Exercise goal
Using the records below, please work out how many lines contain "dropdown"; answer with the number alone.

Collected data entries
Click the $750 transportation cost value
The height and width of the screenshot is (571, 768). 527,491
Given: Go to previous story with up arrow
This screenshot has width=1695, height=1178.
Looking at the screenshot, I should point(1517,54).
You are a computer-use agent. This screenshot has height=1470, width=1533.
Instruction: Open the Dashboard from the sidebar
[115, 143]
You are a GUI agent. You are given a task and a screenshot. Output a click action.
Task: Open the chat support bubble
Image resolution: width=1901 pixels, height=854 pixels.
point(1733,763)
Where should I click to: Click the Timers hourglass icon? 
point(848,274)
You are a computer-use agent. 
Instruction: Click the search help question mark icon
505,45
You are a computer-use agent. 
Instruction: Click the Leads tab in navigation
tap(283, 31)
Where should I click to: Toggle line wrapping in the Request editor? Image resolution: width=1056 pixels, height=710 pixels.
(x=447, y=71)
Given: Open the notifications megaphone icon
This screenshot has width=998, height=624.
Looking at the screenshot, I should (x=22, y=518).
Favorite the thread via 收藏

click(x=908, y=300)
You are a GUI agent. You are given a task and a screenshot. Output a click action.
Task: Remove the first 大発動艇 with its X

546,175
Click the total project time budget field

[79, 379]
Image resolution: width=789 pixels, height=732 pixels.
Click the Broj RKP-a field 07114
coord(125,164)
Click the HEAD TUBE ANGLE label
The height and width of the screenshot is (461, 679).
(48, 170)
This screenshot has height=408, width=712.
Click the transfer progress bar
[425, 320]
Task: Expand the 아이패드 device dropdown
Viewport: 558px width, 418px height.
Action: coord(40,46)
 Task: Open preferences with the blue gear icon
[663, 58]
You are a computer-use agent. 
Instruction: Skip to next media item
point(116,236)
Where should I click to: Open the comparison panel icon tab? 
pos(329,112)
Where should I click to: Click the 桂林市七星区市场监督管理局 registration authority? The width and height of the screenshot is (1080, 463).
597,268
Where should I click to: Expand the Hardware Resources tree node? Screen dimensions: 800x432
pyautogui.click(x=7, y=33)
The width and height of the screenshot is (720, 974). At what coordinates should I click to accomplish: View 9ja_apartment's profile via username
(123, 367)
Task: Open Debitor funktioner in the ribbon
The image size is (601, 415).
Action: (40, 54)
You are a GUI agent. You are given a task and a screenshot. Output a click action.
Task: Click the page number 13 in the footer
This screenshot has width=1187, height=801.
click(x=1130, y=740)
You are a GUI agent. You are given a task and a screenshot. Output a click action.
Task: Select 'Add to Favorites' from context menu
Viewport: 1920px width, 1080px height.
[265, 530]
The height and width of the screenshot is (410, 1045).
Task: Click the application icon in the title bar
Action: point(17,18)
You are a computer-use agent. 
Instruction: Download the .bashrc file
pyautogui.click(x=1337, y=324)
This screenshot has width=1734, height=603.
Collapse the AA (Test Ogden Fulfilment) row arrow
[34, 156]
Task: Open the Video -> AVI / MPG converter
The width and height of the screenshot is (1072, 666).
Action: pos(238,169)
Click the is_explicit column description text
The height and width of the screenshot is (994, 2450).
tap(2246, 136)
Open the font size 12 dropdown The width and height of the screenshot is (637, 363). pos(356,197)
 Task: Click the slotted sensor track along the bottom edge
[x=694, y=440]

Exercise answer
2